* **Requirements**:
a. In the operando photoelectron spectroscopy text, what Li/Co ratios were calculated for the red square and the black circle?
b. In the text on operando photoelectron spectroscopy of LCO, list every numbered peak position marked in the Figure 5 caption, with its number.
c. Carry on the text on operando photoelectron spectroscopy of LCO from its final sentence.

* **Source text**:
+ + + +
In this operando measurement, we confirmed no drastic change of electronic structure of Co and the importance of strong hybridization of the Co 3d and O 2p orbitals. Precise discussion should be provided in the future development of the operando measurement system using all solid-state LIBs with oxygen free solid state electrolytes like sulphide.

Figure 5(a) shows the 2D mapping of Co 3p and Li 1s photoemission spectra integrated over the energy region from 47.5 to 71.5 eV of a single crystalline LCO particle after Li extraction by a charge reaction. The intensity of the left side of the LCO particle was higher than that of the plate area and other sides. This was because of the geometrical relationships between the photoelectron analyzer and incident beam spot on the sample. The Co 3p and Li 1s spectra integrated over the strong intensity region (red square) of the left side and weak intensity region (black circle) are shown in Fig. 5(b). Li/Co atomic ratios for the two regions can be obtained by integrating the Gaussian fits for each Co 3p and Li 1s core level and were corrected with the photoionization cross sections of Li 1s (0.0023 Mb) and Co 3p (0.061 Mb) for an incident energy of 1041 eV[42]. The Li/Co ratios were calculated to be 1.2 and 2.8 for the red square and black circle, respectively. It was considered that the lower lithium ratio of the edge region than that of the flat-center region meant that Li in the edge region was easily extracted. These results indicated that our microscopic photoelectron spectroscopy system could clearly distinguish the electronic structure of a selected part of each active single crystalline LCO particle even under operando condition. In addition, the spectra at each partition exhibit similar morphology when monitored by the Co 3p region, in spite of different ratios of Li to Co, as shown in Fig. 5(b). This result implies that the Co 3p spectrum is not drastically changed by the Li insertion and extraction. From these results, photoelectron mapping by the 3DnanoESCA station is useful to derive position-dependent information of the chemical and electronic states for each element.

Figure 5

(a) Photoelectron-intensity-mapping of a LCO particle in the energy region of Co 3p and Li 1s and (b) integrate a spectra with deconvoluted peaks in two selected areas. (#1: peak position of Li 1s[38], #2: peak position of Co 3p 3/2[38,39], #3: peak position of Co 3p1/2[38,39]).

Conclusions

An operando measurement system for LIB using synchrotron radiation soft X-rays exhibits photoelectron spectra at selected micro regions and photoelectron mapping of active materials during the charge-discharge condition. Development of an all solid-state-LIB with high rate properties allows for the experiment using synchrotron radiation soft X-rays with limited time. From the operando analysis, important information on the charge-discharge mechanism of LCO is obtained. Generally, the redox reaction of LCO is discussed by using the formal charge of Co3+ ⇆ Co4+ [43,44] related by Li extraction/insertion. However, the Co spectra at the initial condition, and after charge and discharge conditions, are not changed in this operando measurement. It is considered that the charge-polarization might occur at the oxygen side based on the strong hybridization between Co 3d and O 2p orbitals. Thus, the importance of operando analysis of oxygen has been identified. Hereafter, in order to discuss the state of charge in our operando measurement system, a novel configuration with a working electrode made of a single crystalline particle as an active material is necessary. Moreover, we will develop this operando system for the analysis of electronic structure information at each facet of the single crystal and for visualization of the change in electronic structure by Li diffusion and redox reaction of elements in the host crystals.
+ + + +
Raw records
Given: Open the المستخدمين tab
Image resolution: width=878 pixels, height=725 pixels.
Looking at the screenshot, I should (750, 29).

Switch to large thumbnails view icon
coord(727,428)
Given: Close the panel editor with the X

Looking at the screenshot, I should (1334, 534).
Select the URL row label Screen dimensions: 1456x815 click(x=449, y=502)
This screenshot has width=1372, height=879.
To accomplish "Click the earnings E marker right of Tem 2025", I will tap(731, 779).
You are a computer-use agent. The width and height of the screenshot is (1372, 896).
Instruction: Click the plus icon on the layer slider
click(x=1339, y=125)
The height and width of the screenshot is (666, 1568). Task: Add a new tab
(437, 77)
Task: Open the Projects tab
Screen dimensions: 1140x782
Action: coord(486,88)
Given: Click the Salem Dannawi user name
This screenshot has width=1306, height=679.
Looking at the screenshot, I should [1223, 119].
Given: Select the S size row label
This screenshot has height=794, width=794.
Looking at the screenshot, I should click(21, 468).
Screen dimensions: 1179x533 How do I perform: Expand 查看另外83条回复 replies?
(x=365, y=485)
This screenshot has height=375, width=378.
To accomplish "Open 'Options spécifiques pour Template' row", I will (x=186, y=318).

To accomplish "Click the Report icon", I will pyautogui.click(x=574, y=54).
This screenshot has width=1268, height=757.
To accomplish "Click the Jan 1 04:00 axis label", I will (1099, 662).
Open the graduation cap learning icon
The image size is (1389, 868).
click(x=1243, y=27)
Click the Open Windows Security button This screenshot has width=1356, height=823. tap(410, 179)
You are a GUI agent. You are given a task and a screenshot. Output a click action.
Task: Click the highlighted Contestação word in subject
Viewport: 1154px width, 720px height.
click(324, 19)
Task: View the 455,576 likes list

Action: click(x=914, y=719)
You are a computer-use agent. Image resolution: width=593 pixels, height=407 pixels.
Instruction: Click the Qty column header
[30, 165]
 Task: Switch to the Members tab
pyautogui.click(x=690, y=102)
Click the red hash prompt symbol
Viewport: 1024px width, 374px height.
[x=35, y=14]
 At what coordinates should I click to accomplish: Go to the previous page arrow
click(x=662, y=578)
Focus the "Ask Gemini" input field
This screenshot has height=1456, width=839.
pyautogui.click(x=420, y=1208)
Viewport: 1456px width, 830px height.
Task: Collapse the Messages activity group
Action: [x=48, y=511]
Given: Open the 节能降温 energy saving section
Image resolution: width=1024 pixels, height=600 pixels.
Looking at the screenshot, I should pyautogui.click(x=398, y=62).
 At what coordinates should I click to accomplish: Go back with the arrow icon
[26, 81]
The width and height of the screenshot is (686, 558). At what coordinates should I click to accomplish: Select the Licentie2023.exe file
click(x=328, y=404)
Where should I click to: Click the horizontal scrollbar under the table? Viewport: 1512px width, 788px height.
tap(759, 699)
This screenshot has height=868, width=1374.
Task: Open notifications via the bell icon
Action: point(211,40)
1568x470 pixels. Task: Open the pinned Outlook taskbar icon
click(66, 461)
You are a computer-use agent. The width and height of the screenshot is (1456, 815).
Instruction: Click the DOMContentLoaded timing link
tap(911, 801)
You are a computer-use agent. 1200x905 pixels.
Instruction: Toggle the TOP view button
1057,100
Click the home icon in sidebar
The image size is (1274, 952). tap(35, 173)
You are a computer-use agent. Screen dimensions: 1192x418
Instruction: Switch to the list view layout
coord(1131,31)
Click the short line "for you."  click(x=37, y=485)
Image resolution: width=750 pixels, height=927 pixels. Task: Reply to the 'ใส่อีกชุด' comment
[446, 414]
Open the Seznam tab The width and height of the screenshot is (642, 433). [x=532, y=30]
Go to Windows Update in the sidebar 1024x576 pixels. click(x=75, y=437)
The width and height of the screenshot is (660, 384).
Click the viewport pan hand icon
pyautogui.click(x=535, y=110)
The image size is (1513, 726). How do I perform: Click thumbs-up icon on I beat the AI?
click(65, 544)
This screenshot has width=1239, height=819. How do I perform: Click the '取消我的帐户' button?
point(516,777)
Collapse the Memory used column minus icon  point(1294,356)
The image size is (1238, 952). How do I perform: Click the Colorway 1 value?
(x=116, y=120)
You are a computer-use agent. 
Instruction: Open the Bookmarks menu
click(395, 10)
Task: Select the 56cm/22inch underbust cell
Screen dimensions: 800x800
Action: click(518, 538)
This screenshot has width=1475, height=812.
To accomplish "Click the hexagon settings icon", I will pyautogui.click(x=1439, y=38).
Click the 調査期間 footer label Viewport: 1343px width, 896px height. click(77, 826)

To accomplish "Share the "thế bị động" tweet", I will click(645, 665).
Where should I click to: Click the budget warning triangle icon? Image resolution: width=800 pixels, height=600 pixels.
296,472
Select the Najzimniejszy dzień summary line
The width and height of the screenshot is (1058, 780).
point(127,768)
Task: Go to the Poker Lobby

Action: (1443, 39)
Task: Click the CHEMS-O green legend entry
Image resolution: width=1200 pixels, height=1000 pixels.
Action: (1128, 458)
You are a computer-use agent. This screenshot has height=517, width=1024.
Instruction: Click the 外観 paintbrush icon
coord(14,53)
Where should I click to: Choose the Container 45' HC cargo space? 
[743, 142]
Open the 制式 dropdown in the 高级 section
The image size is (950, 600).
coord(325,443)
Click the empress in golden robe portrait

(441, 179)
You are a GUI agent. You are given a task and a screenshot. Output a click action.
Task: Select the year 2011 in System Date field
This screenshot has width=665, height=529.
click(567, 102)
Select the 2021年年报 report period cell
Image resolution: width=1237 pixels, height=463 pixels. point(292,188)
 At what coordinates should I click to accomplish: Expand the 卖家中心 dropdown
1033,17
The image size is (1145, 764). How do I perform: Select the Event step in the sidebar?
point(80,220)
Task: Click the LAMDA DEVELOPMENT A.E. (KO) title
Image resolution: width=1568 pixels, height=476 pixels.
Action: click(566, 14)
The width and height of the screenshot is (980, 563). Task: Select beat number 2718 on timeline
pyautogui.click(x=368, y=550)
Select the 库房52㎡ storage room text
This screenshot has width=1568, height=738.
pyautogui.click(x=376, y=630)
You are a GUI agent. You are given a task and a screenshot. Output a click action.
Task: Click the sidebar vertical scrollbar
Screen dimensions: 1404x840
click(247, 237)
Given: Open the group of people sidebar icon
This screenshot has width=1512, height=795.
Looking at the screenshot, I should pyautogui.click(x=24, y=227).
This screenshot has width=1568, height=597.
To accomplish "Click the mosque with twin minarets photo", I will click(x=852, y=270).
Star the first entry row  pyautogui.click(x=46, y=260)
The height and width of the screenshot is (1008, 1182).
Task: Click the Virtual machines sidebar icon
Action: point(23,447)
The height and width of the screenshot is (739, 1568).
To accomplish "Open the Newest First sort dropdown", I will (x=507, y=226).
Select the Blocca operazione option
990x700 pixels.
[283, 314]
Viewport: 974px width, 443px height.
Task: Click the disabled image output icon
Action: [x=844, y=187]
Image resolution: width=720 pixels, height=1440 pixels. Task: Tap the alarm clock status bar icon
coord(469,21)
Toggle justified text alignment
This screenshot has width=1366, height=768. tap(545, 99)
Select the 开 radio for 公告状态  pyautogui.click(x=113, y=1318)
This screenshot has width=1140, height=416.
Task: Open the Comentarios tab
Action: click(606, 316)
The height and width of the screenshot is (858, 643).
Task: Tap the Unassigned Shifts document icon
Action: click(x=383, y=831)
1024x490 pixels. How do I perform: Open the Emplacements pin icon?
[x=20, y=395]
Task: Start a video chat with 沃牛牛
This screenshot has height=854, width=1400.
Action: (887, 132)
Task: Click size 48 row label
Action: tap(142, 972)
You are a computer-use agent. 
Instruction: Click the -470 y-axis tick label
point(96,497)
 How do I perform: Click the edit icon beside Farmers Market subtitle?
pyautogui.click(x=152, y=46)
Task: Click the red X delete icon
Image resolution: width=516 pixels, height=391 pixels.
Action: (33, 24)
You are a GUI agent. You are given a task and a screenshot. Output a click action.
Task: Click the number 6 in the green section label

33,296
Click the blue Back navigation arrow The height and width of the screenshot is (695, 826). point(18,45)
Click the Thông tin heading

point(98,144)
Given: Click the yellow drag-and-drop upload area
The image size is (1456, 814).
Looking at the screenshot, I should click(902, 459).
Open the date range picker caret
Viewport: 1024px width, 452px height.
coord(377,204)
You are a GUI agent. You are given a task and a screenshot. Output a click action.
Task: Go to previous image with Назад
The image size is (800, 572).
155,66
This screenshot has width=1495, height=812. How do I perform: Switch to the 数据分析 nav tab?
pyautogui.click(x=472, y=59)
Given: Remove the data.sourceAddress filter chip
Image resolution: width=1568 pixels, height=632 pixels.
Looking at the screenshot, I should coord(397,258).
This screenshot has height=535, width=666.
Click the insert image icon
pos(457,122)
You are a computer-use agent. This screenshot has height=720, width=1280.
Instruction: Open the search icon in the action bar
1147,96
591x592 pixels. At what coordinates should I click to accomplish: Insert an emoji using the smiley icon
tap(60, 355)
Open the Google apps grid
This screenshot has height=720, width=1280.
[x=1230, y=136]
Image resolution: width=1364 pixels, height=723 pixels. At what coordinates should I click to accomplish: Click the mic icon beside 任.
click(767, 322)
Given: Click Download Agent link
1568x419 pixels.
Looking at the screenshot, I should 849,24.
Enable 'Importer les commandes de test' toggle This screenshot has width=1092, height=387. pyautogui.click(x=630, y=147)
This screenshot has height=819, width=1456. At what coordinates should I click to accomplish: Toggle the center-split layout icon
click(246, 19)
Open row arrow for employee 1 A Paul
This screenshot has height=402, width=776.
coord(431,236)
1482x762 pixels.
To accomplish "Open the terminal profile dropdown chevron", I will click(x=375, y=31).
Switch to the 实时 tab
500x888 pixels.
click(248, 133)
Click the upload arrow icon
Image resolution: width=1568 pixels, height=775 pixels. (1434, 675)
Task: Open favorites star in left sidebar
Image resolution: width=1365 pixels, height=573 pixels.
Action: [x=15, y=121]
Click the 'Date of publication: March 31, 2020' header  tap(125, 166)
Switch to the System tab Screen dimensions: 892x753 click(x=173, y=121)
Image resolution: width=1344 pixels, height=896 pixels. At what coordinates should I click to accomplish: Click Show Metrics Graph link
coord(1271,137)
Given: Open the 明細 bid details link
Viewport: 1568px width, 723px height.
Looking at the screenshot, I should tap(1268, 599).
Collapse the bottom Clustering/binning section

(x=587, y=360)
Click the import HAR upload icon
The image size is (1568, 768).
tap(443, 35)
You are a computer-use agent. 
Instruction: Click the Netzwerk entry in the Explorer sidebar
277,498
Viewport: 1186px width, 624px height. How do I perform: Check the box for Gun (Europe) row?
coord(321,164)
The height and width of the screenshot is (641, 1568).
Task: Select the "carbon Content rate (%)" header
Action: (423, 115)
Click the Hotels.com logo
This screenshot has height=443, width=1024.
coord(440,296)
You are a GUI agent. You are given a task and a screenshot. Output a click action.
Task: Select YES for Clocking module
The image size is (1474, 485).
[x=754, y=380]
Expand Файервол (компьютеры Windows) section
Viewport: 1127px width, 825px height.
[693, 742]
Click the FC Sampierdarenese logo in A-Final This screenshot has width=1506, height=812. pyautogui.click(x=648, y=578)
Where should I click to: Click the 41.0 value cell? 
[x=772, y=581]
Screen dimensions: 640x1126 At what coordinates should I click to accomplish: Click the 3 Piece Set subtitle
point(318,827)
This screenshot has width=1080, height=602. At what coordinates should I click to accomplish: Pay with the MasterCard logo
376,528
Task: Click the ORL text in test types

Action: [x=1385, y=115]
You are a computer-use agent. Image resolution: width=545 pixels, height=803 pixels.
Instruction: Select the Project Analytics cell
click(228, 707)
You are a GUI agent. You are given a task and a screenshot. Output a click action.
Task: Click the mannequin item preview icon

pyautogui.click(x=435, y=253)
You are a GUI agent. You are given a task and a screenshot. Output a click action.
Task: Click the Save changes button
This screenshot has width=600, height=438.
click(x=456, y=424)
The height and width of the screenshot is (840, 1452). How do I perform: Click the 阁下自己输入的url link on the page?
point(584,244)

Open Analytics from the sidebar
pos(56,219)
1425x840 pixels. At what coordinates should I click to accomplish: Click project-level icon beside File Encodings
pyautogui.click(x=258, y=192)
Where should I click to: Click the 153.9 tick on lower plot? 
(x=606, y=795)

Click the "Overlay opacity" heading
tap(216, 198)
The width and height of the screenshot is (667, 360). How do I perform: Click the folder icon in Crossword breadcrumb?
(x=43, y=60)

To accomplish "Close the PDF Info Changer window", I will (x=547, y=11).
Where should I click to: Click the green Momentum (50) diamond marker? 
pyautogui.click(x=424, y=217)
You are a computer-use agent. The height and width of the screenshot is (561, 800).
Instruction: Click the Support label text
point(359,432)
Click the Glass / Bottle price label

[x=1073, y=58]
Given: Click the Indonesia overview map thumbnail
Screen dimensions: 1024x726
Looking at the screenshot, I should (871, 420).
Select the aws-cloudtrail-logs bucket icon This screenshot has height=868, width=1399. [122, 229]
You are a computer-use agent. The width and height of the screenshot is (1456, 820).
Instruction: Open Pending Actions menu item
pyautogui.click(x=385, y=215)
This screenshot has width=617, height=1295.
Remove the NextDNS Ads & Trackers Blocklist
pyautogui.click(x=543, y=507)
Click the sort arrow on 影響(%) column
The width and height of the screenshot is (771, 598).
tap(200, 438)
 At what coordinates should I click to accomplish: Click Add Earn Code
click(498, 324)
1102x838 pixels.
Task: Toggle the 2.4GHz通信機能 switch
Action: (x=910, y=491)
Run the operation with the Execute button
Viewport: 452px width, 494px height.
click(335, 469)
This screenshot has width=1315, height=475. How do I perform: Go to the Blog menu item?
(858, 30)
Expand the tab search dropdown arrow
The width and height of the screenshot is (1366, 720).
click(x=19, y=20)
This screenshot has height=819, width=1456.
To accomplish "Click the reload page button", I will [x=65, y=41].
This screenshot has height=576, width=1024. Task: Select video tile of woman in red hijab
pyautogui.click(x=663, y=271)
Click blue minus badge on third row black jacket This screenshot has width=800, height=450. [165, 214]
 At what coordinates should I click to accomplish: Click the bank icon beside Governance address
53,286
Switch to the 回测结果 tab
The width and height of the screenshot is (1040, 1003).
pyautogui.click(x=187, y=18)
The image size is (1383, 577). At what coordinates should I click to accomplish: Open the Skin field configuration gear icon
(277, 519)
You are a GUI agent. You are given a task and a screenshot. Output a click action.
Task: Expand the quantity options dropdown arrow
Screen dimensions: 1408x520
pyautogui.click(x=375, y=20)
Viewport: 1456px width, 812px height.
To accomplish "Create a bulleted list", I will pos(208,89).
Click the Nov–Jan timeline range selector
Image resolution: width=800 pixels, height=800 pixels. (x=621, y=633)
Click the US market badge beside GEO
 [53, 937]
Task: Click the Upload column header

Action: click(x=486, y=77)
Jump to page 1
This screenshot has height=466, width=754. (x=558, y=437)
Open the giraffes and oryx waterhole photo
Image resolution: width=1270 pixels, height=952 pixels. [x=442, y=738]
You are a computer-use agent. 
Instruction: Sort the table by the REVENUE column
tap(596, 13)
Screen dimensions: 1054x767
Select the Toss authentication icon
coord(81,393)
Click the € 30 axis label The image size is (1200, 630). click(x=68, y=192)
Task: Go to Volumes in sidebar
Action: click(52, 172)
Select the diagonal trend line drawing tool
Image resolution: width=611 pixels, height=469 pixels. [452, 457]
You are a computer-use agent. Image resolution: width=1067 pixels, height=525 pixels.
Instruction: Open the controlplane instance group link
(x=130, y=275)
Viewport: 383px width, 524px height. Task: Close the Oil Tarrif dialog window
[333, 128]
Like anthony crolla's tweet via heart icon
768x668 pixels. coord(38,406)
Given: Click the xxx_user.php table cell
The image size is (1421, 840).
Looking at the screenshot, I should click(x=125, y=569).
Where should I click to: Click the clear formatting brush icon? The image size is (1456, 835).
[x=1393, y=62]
+ + + +
* **Answers to the problems**:
a. The Li/Co ratio was 1.2 for the red square and 2.8 for the black circle.

b.
#1: peak position of Li 1s
#2: peak position of Co 3p 3/2
#3: peak position of Co 3p1/2

c.
Method

Single crystalline LCO was fabricated by a flux method. NaCl (3.0 g), LiOH·H2O (0.006 mol), and Co(NO3)2·6H2O (0.005 mol) were placed into a Al2O3 crucible with a lid. The crucible was placed into a muffle furnace and heated at 1000 °C for 5 h in air. Finally, the samples were washed with deionized water and dried under vacuum condition.

LCO and super P Li, as an electro-conductive additive, and n-methyl-2-pyrrolidone were mixed by sonication. The slurry was dropped and dried on the Au mesh with a carbon micro-grid, which was connected to an Al current collector. The electrode was used as a working electrode of the operando cell, as shown in Fig. 1(b). A key point for construction of the operando cell is fabrication of a flat working electrode to create low interfacial resistivity for lithium ion transport and to produce an Au mesh with carbon microgrid without mechanical damage. For not only electrochemical but also mechanical reasons, to construct the operando cell, we needed a hard and flat solid-state electrolyte. Thus, we used the Li7La3Zr2O12 (LLZ) plate electrolyte. The interfacial resistivity between LCO and LLZ is high due to the point contact. Therefore, dry polymer electrolytes are used to decrease the interfacial resistivity.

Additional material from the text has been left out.